America’s Campaign Financing

Campaign finance laws are slipping away in the U.S.

Federal Election Commission v. Ted Cruz for Senate

SCOTUS says Ted Cruz can get the $260,000 he loaned his campaign repaid (by campaign donations post-campaign). The High Court ruled that the law limiting that amount to $250,000 violates a candidate’s First Amendment rights.

Because money is speech. Especially lots of it.

Now there’s nothing to keep rich candidates from tossing money at their campaigns. Not when they know they can fundraise afterward, win or lose. But grassroots candidates? Sorry, not sorry.

Redboxing

Even while federal campaign finance laws still exist in some form, candidates are finding ways around them.
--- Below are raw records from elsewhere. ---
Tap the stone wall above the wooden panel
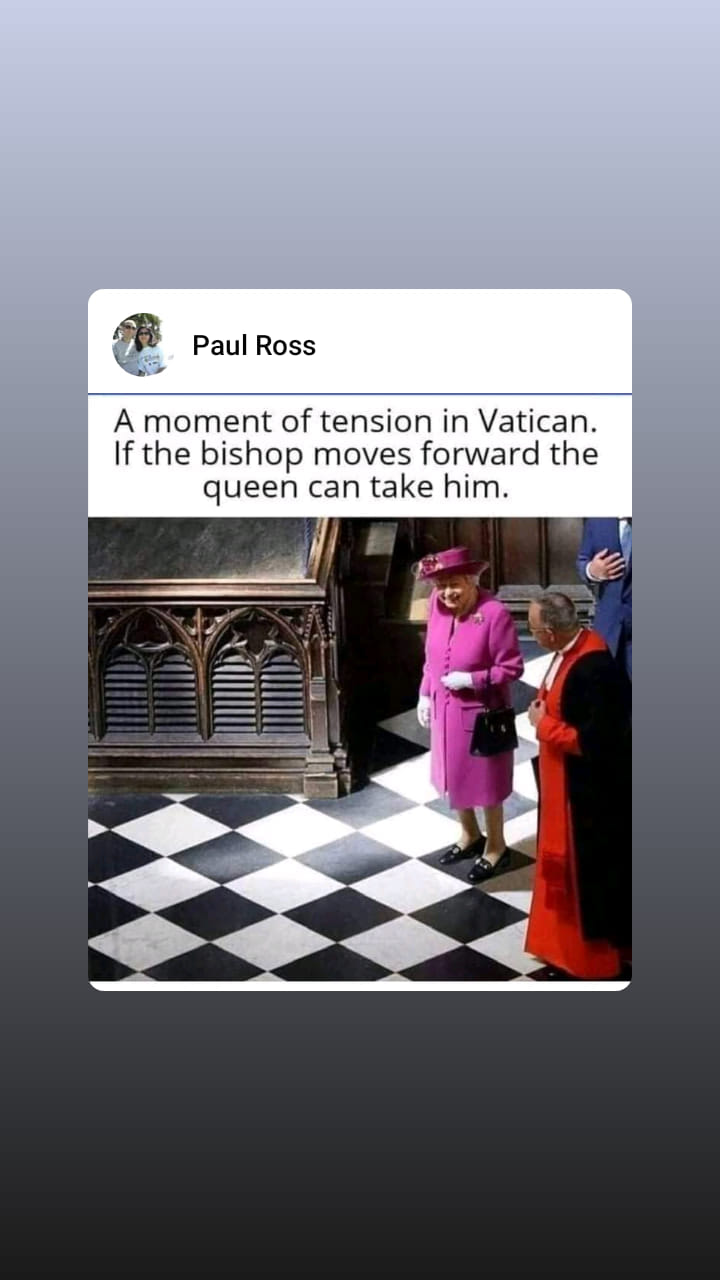 point(200,548)
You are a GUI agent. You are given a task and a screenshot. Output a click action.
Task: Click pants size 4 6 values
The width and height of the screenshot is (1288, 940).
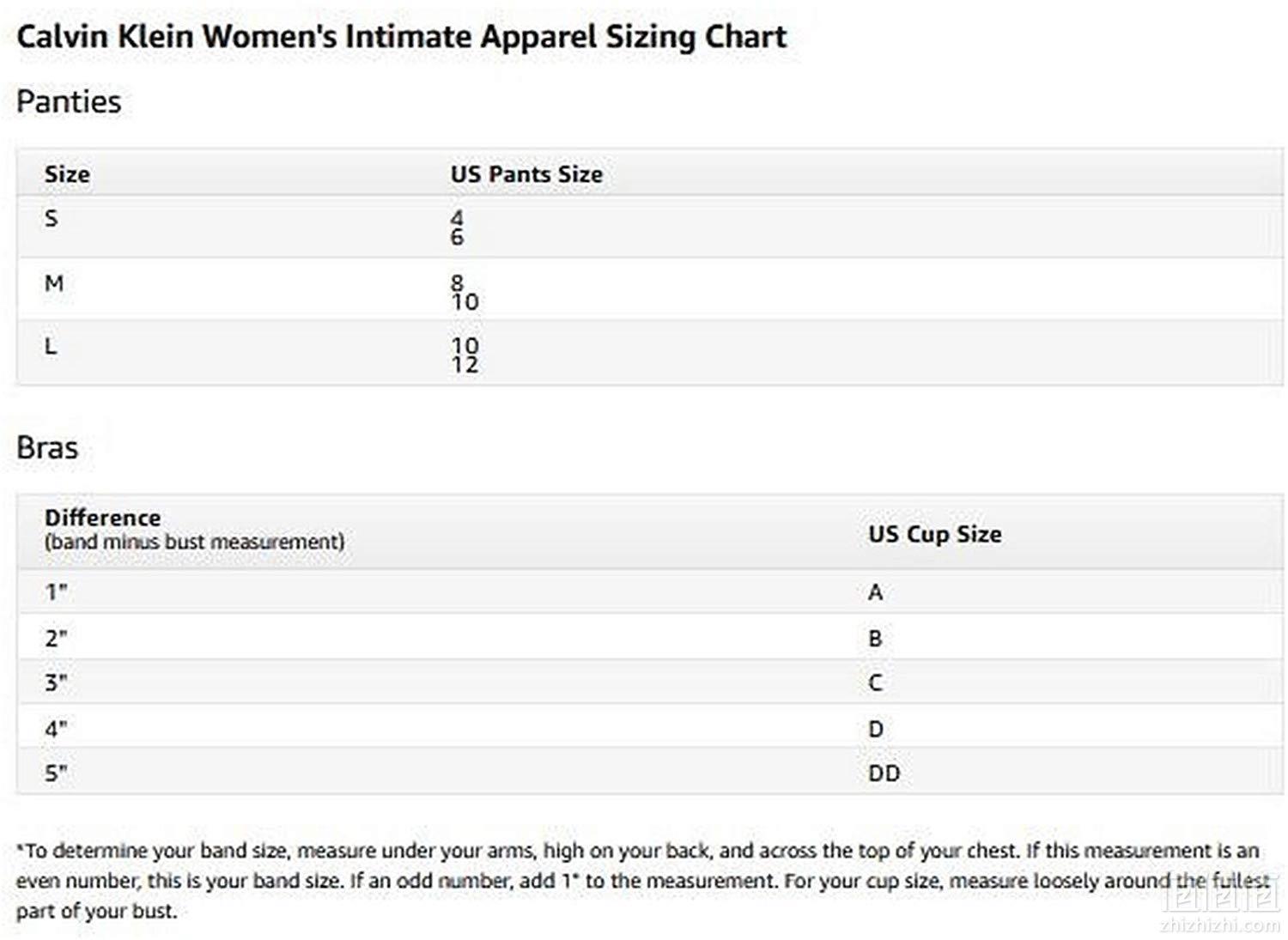click(457, 227)
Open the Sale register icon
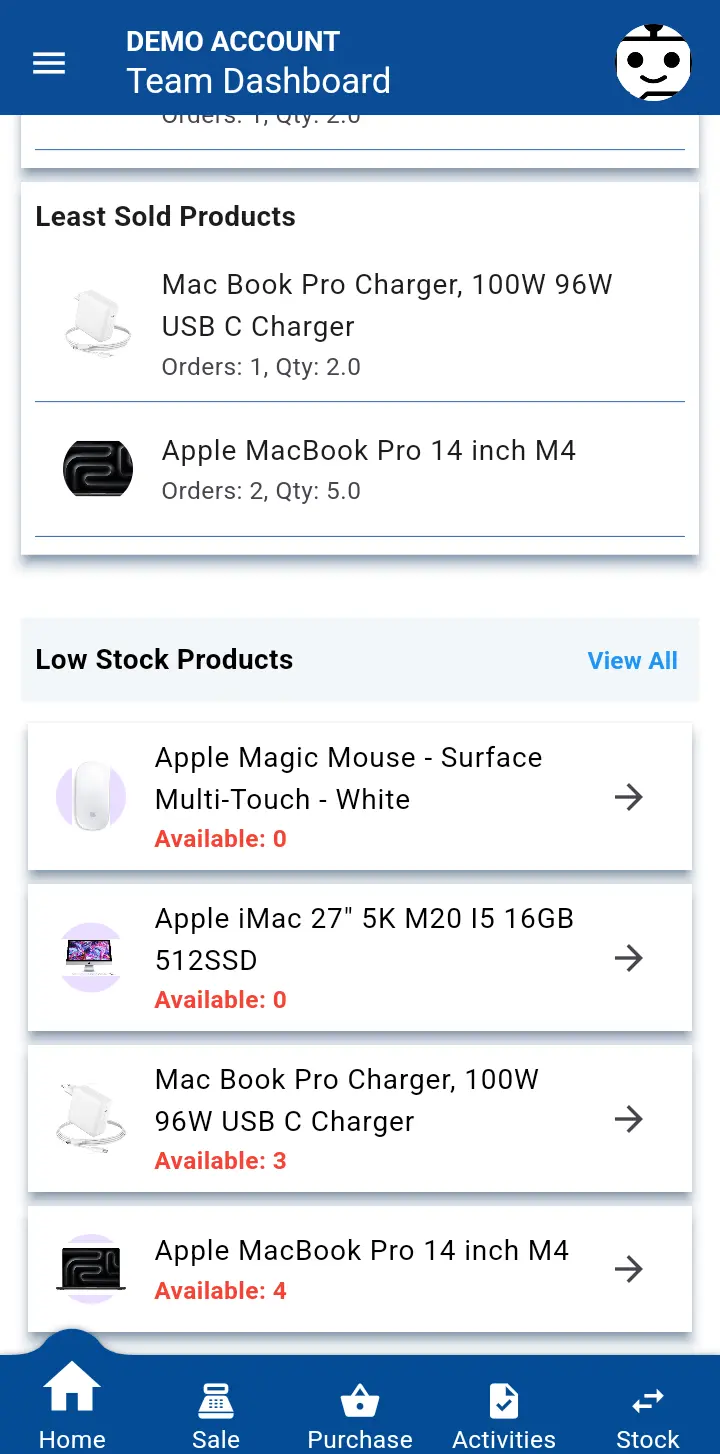The image size is (720, 1454). tap(216, 1400)
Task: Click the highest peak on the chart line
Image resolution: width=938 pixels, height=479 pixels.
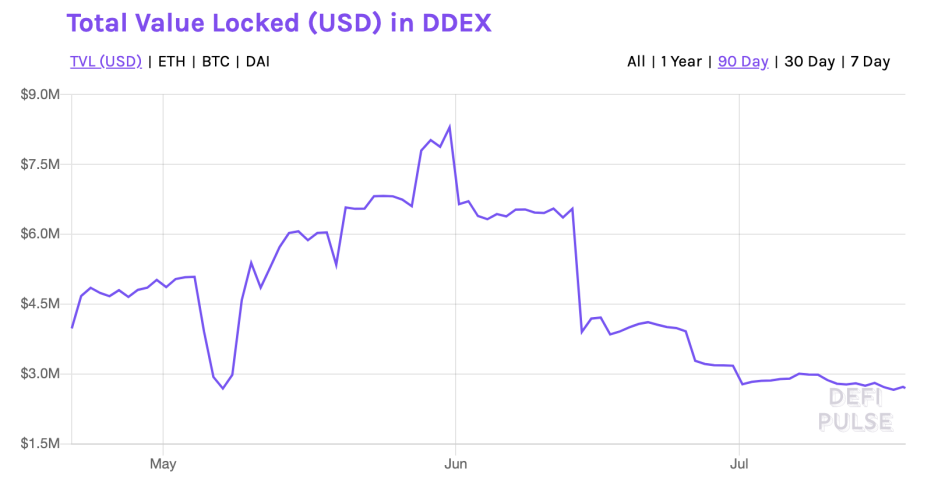Action: tap(449, 127)
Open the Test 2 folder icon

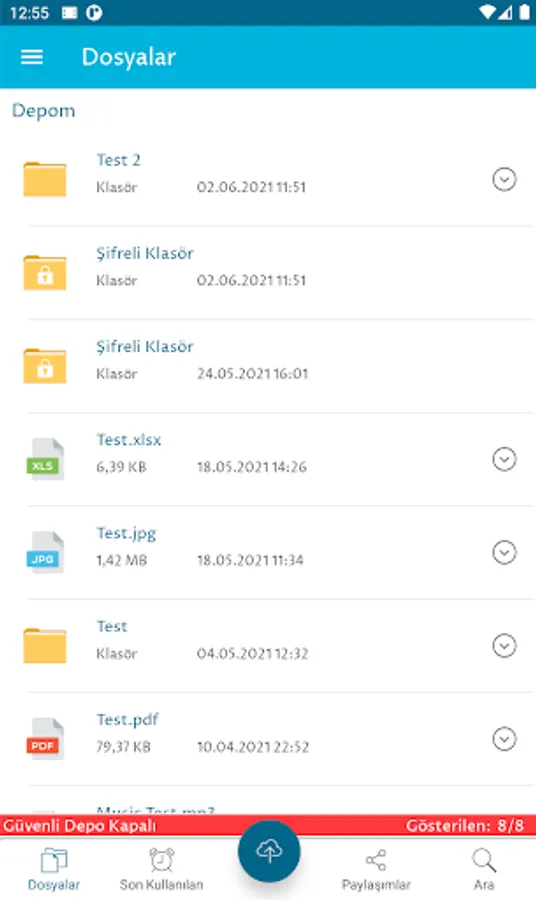pyautogui.click(x=45, y=179)
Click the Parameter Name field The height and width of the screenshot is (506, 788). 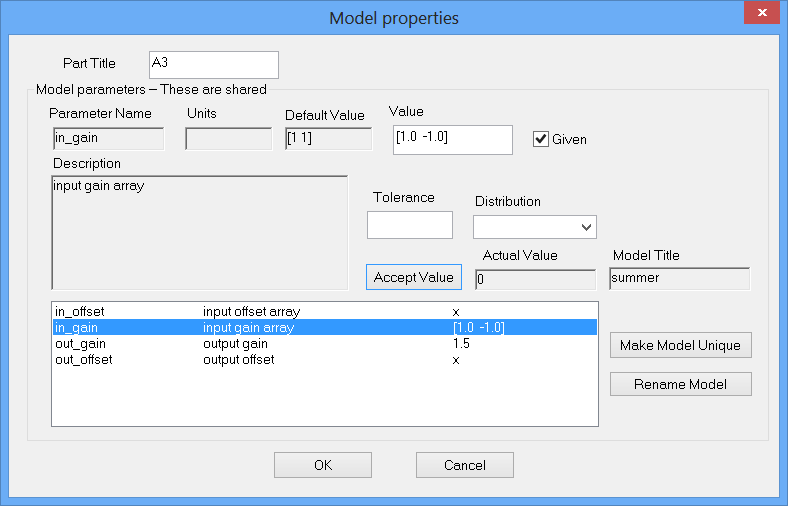[108, 138]
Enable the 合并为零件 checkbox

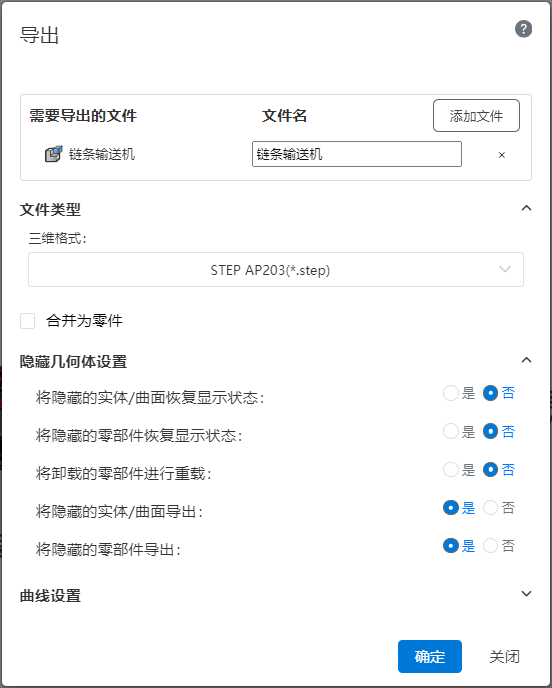point(28,321)
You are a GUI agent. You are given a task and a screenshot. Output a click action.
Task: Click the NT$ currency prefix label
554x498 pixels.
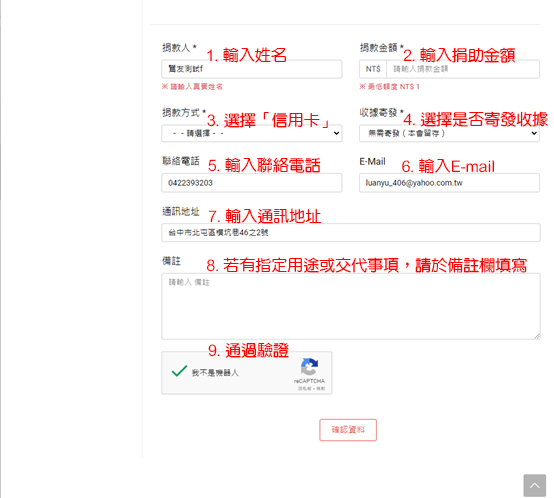[373, 69]
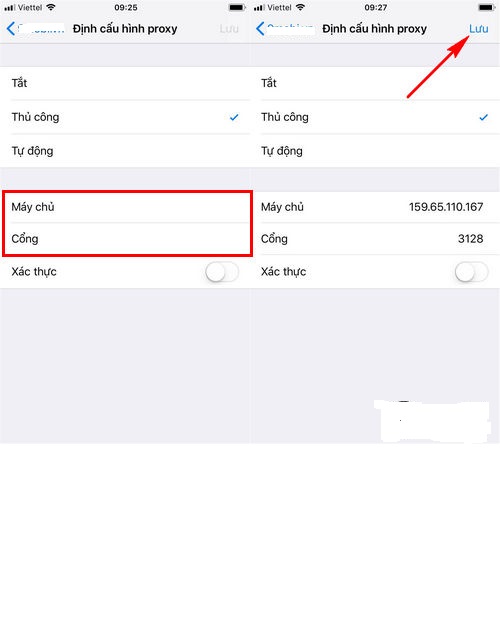Tap the greyed Lưu button on the left screen
The width and height of the screenshot is (500, 640).
pyautogui.click(x=229, y=29)
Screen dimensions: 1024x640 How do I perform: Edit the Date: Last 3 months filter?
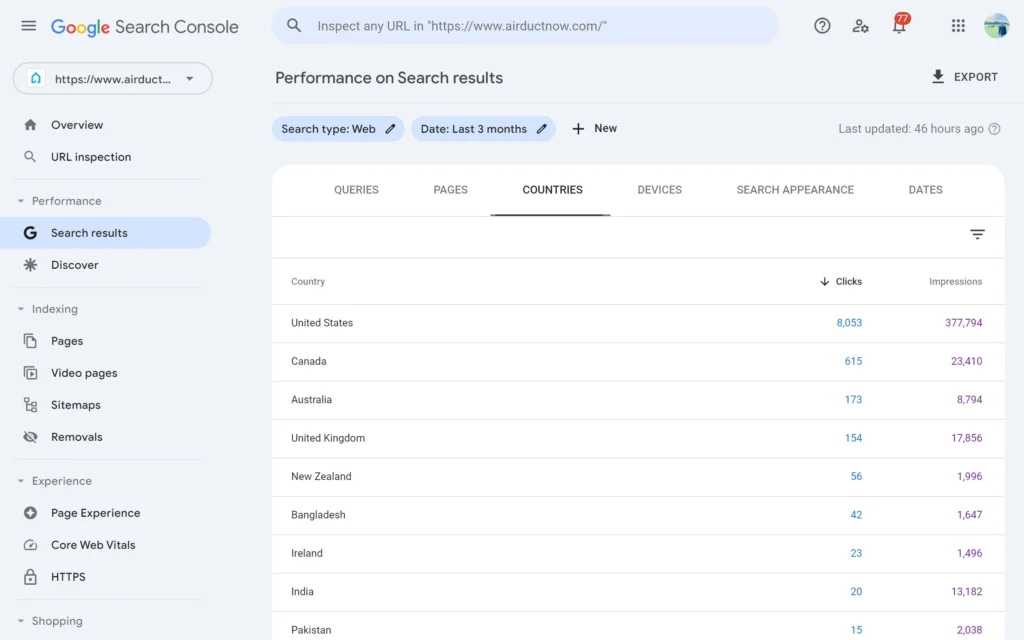click(483, 129)
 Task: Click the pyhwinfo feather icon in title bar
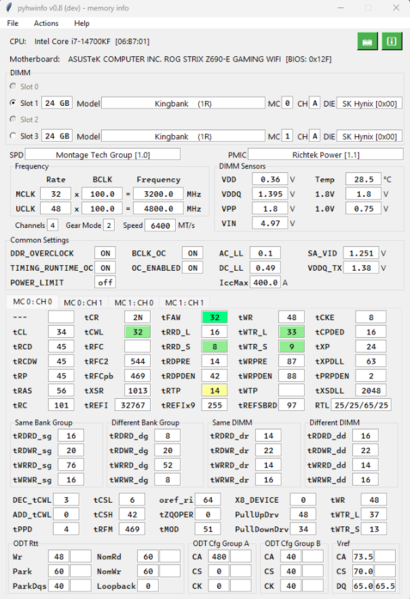click(9, 8)
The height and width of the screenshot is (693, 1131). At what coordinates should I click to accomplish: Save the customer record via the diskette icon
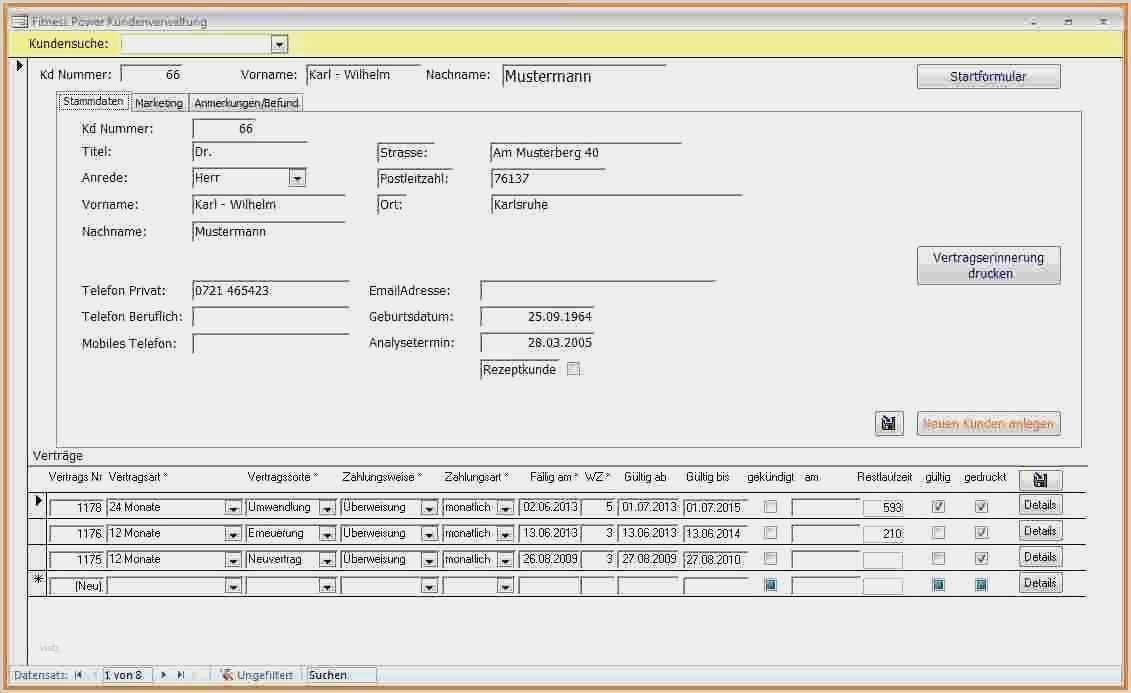(x=888, y=423)
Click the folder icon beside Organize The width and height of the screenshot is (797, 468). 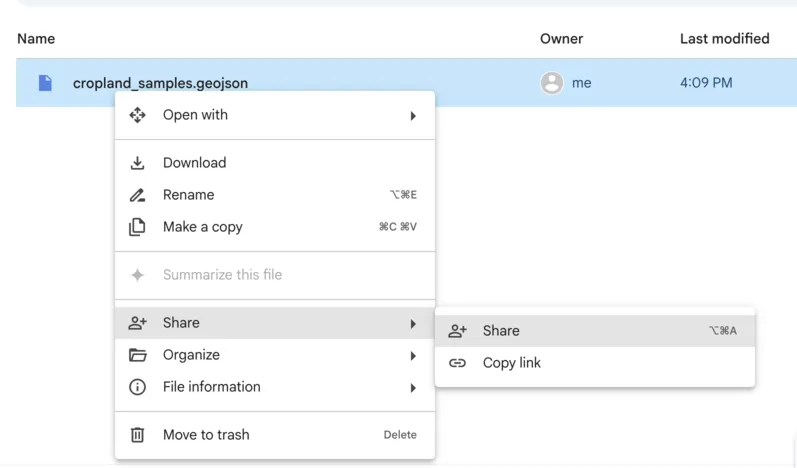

For instance, candidates are not legally allowed to coordinate directly with super political action committees (Super PACs) to reach voters. But Super PACs don’t have any limits on how much they can spend, so some candidates have found a way to hit that money train.

It’s called “redboxing.” That’s because the information the candidate wants to get to the Super PAC is often in a literal red box on their website, with words like “voters need to know.” This is then followed by downloadable B-roll, stock footage the candidate wants voters to see.

You know, in case anyone was looking. If a Super PAC happens to find that stuff, who can stop them???